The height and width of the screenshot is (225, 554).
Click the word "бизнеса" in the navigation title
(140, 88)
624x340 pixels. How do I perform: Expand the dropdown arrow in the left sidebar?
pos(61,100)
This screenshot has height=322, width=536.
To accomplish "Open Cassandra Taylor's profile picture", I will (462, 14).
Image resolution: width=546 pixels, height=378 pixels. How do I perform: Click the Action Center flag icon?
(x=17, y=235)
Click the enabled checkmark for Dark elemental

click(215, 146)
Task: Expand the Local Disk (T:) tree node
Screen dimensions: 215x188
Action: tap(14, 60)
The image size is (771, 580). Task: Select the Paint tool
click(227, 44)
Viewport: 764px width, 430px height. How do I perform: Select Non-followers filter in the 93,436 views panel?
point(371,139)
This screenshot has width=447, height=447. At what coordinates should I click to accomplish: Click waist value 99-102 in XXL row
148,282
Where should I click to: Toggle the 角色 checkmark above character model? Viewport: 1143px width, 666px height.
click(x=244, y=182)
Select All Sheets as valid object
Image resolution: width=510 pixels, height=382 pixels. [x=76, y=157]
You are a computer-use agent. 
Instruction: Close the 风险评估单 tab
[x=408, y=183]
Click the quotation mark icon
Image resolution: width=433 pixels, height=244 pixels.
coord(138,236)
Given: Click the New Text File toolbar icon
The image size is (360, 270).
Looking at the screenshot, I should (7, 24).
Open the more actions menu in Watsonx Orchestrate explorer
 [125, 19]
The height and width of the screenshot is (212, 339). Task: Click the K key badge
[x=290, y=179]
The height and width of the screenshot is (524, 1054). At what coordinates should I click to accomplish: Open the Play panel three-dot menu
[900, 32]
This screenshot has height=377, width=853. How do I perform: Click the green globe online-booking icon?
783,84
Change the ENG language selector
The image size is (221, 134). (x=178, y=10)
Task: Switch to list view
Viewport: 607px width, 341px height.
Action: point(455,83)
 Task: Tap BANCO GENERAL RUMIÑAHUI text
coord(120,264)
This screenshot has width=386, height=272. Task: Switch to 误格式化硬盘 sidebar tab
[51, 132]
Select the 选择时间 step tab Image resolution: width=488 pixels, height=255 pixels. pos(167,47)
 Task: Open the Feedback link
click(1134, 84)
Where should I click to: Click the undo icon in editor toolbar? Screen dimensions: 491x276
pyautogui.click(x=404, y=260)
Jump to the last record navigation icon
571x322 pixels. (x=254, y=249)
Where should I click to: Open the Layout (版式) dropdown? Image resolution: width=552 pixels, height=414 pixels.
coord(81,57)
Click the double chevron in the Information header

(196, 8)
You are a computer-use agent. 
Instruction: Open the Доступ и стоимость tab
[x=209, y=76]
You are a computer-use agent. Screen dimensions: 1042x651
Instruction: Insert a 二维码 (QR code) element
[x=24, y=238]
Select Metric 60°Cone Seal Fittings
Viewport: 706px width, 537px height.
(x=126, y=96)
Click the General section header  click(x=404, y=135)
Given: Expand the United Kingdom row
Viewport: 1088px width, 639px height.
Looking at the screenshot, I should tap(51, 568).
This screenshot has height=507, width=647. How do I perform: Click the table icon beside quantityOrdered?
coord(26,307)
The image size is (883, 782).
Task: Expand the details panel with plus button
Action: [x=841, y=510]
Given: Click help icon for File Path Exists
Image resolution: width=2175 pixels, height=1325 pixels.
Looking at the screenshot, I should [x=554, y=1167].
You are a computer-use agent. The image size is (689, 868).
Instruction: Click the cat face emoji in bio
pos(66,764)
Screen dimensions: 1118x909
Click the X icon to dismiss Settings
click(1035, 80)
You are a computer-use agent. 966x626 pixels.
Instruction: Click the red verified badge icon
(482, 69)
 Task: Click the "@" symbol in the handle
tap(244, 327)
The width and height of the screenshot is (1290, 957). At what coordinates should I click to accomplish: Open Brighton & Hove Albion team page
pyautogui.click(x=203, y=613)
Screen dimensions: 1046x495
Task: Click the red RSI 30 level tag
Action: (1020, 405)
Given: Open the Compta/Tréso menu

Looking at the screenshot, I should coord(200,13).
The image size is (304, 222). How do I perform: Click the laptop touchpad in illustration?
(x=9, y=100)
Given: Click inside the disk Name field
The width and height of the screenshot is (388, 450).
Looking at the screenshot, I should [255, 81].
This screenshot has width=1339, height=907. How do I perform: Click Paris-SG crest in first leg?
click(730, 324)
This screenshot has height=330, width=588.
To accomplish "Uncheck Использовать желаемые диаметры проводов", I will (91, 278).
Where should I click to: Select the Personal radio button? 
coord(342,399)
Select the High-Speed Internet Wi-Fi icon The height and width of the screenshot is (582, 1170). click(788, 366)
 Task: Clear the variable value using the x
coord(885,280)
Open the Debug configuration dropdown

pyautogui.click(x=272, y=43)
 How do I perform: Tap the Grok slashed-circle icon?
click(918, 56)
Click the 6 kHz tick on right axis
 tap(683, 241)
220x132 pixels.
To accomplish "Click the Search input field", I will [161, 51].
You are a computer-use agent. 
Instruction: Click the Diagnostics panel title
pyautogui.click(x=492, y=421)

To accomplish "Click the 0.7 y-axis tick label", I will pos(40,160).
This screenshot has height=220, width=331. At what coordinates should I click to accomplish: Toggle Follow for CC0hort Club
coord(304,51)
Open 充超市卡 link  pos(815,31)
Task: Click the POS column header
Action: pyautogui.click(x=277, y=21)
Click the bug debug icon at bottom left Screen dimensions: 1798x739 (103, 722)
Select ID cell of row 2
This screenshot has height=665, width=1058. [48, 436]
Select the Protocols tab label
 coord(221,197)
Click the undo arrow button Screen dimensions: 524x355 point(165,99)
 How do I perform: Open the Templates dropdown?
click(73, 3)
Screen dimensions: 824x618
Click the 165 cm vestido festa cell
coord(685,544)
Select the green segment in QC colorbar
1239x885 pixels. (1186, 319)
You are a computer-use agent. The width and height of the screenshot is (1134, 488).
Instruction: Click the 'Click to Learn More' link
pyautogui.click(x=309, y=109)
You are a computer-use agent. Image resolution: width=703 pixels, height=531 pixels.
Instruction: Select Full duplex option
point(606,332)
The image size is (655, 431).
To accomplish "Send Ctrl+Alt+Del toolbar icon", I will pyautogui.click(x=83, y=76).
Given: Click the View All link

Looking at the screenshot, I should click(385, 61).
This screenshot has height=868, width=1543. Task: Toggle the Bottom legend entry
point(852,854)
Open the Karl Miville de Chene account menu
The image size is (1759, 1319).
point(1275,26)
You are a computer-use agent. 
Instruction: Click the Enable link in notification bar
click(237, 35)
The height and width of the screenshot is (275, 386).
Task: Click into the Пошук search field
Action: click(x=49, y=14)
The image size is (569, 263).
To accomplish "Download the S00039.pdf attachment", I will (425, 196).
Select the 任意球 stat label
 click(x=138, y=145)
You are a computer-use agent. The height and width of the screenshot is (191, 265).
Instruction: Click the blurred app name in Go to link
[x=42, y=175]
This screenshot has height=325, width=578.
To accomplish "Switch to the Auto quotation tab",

Exercise directions |
Rewrite every line of the records above as a Markdown table with the columns Row and Line, numbering each row in order and omitting blank lines.

Completed exercise |
| Row | Line |
|---|---|
| 1 | The height and width of the screenshot is (225, 554). |
| 2 | Click the word "бизнеса" in the navigation title |
| 3 | (140, 88) |
| 4 | 624x340 pixels. How do I perform: Expand the dropdown arrow in the left sidebar? |
| 5 | pos(61,100) |
| 6 | This screenshot has height=322, width=536. |
| 7 | To accomplish "Open Cassandra Taylor's profile picture", I will (462, 14). |
| 8 | Image resolution: width=546 pixels, height=378 pixels. How do I perform: Click the Action Center flag icon? |
| 9 | (x=17, y=235) |
| 10 | Click the enabled checkmark for Dark elemental |
| 11 | click(215, 146) |
| 12 | Task: Expand the Local Disk (T:) tree node |
| 13 | Screen dimensions: 215x188 |
| 14 | Action: tap(14, 60) |
| 15 | The image size is (771, 580). Task: Select the Paint tool |
| 16 | click(227, 44) |
| 17 | Viewport: 764px width, 430px height. How do I perform: Select Non-followers filter in the 93,436 views panel? |
| 18 | point(371,139) |
| 19 | This screenshot has width=447, height=447. At what coordinates should I click to accomplish: Click waist value 99-102 in XXL row |
| 20 | 148,282 |
| 21 | Where should I click to: Toggle the 角色 checkmark above character model? Viewport: 1143px width, 666px height. |
| 22 | click(x=244, y=182) |
| 23 | Select All Sheets as valid object |
| 24 | Image resolution: width=510 pixels, height=382 pixels. [x=76, y=157] |
| 25 | You are a computer-use agent.  |
| 26 | Instruction: Close the 风险评估单 tab |
| 27 | [x=408, y=183] |
| 28 | Click the quotation mark icon |
| 29 | Image resolution: width=433 pixels, height=244 pixels. |
| 30 | coord(138,236) |
| 31 | Given: Click the New Text File toolbar icon |
| 32 | The image size is (360, 270). |
| 33 | Looking at the screenshot, I should (7, 24). |
| 34 | Open the more actions menu in Watsonx Orchestrate explorer |
| 35 |  [125, 19] |
| 36 | The height and width of the screenshot is (212, 339). Task: Click the K key badge |
| 37 | [x=290, y=179] |
| 38 | The height and width of the screenshot is (524, 1054). At what coordinates should I click to accomplish: Open the Play panel three-dot menu |
| 39 | [900, 32] |
| 40 | This screenshot has height=377, width=853. How do I perform: Click the green globe online-booking icon? |
| 41 | 783,84 |
| 42 | Change the ENG language selector |
| 43 | The image size is (221, 134). (x=178, y=10) |
| 44 | Task: Switch to list view |
| 45 | Viewport: 607px width, 341px height. |
| 46 | Action: point(455,83) |
| 47 |  Task: Tap BANCO GENERAL RUMIÑAHUI text |
| 48 | coord(120,264) |
| 49 | This screenshot has width=386, height=272. Task: Switch to 误格式化硬盘 sidebar tab |
| 50 | [51, 132] |
| 51 | Select the 选择时间 step tab Image resolution: width=488 pixels, height=255 pixels. pos(167,47) |
| 52 |  Task: Open the Feedback link |
| 53 | click(1134, 84) |
| 54 | Where should I click to: Click the undo icon in editor toolbar? Screen dimensions: 491x276 |
| 55 | pyautogui.click(x=404, y=260) |
| 56 | Jump to the last record navigation icon |
| 57 | 571x322 pixels. (x=254, y=249) |
| 58 | Where should I click to: Open the Layout (版式) dropdown? Image resolution: width=552 pixels, height=414 pixels. |
| 59 | coord(81,57) |
| 60 | Click the double chevron in the Information header |
| 61 | (196, 8) |
| 62 | You are a computer-use agent.  |
| 63 | Instruction: Open the Доступ и стоимость tab |
| 64 | [x=209, y=76] |
| 65 | You are a computer-use agent. Screen dimensions: 1042x651 |
| 66 | Instruction: Insert a 二维码 (QR code) element |
| 67 | [x=24, y=238] |
| 68 | Select Metric 60°Cone Seal Fittings |
| 69 | Viewport: 706px width, 537px height. |
| 70 | (x=126, y=96) |
| 71 | Click the General section header  click(x=404, y=135) |
| 72 | Given: Expand the United Kingdom row |
| 73 | Viewport: 1088px width, 639px height. |
| 74 | Looking at the screenshot, I should tap(51, 568). |
| 75 | This screenshot has height=507, width=647. How do I perform: Click the table icon beside quantityOrdered? |
| 76 | coord(26,307) |
| 77 | The image size is (883, 782). |
| 78 | Task: Expand the details panel with plus button |
| 79 | Action: [x=841, y=510] |
| 80 | Given: Click help icon for File Path Exists |
| 81 | Image resolution: width=2175 pixels, height=1325 pixels. |
| 82 | Looking at the screenshot, I should [x=554, y=1167]. |
| 83 | You are a computer-use agent. The image size is (689, 868). |
| 84 | Instruction: Click the cat face emoji in bio |
| 85 | pos(66,764) |
| 86 | Screen dimensions: 1118x909 |
| 87 | Click the X icon to dismiss Settings |
| 88 | click(1035, 80) |
| 89 | You are a computer-use agent. 966x626 pixels. |
| 90 | Instruction: Click the red verified badge icon |
| 91 | (482, 69) |
| 92 |  Task: Click the "@" symbol in the handle |
| 93 | tap(244, 327) |
| 94 | The width and height of the screenshot is (1290, 957). At what coordinates should I click to accomplish: Open Brighton & Hove Albion team page |
| 95 | pyautogui.click(x=203, y=613) |
| 96 | Screen dimensions: 1046x495 |
| 97 | Task: Click the red RSI 30 level tag |
| 98 | Action: (1020, 405) |
| 99 | Given: Open the Compta/Tréso menu |
| 100 | Looking at the screenshot, I should coord(200,13). |
| 101 | The image size is (304, 222). How do I perform: Click the laptop touchpad in illustration? |
| 102 | (x=9, y=100) |
| 103 | Given: Click inside the disk Name field |
| 104 | The width and height of the screenshot is (388, 450). |
| 105 | Looking at the screenshot, I should [255, 81]. |
| 106 | This screenshot has width=1339, height=907. How do I perform: Click Paris-SG crest in first leg? |
| 107 | click(730, 324) |
| 108 | This screenshot has height=330, width=588. |
| 109 | To accomplish "Uncheck Использовать желаемые диаметры проводов", I will (91, 278). |
| 110 | Where should I click to: Select the Personal radio button?  |
| 111 | coord(342,399) |
| 112 | Select the High-Speed Internet Wi-Fi icon The height and width of the screenshot is (582, 1170). click(788, 366) |
| 113 |  Task: Clear the variable value using the x |
| 114 | coord(885,280) |
| 115 | Open the Debug configuration dropdown |
| 116 | pyautogui.click(x=272, y=43) |
| 117 |  How do I perform: Tap the Grok slashed-circle icon? |
| 118 | click(918, 56) |
| 119 | Click the 6 kHz tick on right axis |
| 120 |  tap(683, 241) |
| 121 | 220x132 pixels. |
| 122 | To accomplish "Click the Search input field", I will [161, 51]. |
| 123 | You are a computer-use agent.  |
| 124 | Instruction: Click the Diagnostics panel title |
| 125 | pyautogui.click(x=492, y=421) |
| 126 | To accomplish "Click the 0.7 y-axis tick label", I will pos(40,160). |
| 127 | This screenshot has height=220, width=331. At what coordinates should I click to accomplish: Toggle Follow for CC0hort Club |
| 128 | coord(304,51) |
| 129 | Open 充超市卡 link  pos(815,31) |
| 130 | Task: Click the POS column header |
| 131 | Action: pyautogui.click(x=277, y=21) |
| 132 | Click the bug debug icon at bottom left Screen dimensions: 1798x739 (103, 722) |
| 133 | Select ID cell of row 2 |
| 134 | This screenshot has height=665, width=1058. [48, 436] |
| 135 | Select the Protocols tab label |
| 136 |  coord(221,197) |
| 137 | Click the undo arrow button Screen dimensions: 524x355 point(165,99) |
| 138 |  How do I perform: Open the Templates dropdown? |
| 139 | click(73, 3) |
| 140 | Screen dimensions: 824x618 |
| 141 | Click the 165 cm vestido festa cell |
| 142 | coord(685,544) |
| 143 | Select the green segment in QC colorbar |
| 144 | 1239x885 pixels. (1186, 319) |
| 145 | You are a computer-use agent. The width and height of the screenshot is (1134, 488). |
| 146 | Instruction: Click the 'Click to Learn More' link |
| 147 | pyautogui.click(x=309, y=109) |
| 148 | You are a computer-use agent. Image resolution: width=703 pixels, height=531 pixels. |
| 149 | Instruction: Select Full duplex option |
| 150 | point(606,332) |
| 151 | The image size is (655, 431). |
| 152 | To accomplish "Send Ctrl+Alt+Del toolbar icon", I will pyautogui.click(x=83, y=76). |
| 153 | Given: Click the View All link |
| 154 | Looking at the screenshot, I should click(385, 61). |
| 155 | This screenshot has height=868, width=1543. Task: Toggle the Bottom legend entry |
| 156 | point(852,854) |
| 157 | Open the Karl Miville de Chene account menu |
| 158 | The image size is (1759, 1319). |
| 159 | point(1275,26) |
| 160 | You are a computer-use agent.  |
| 161 | Instruction: Click the Enable link in notification bar |
| 162 | click(237, 35) |
| 163 | The height and width of the screenshot is (275, 386). |
| 164 | Task: Click into the Пошук search field |
| 165 | Action: click(x=49, y=14) |
| 166 | The image size is (569, 263). |
| 167 | To accomplish "Download the S00039.pdf attachment", I will (425, 196). |
| 168 | Select the 任意球 stat label |
| 169 |  click(x=138, y=145) |
| 170 | You are a computer-use agent. The height and width of the screenshot is (191, 265). |
| 171 | Instruction: Click the blurred app name in Go to link |
| 172 | [x=42, y=175] |
| 173 | This screenshot has height=325, width=578. |
| 174 | To accomplish "Switch to the Auto quotation tab", |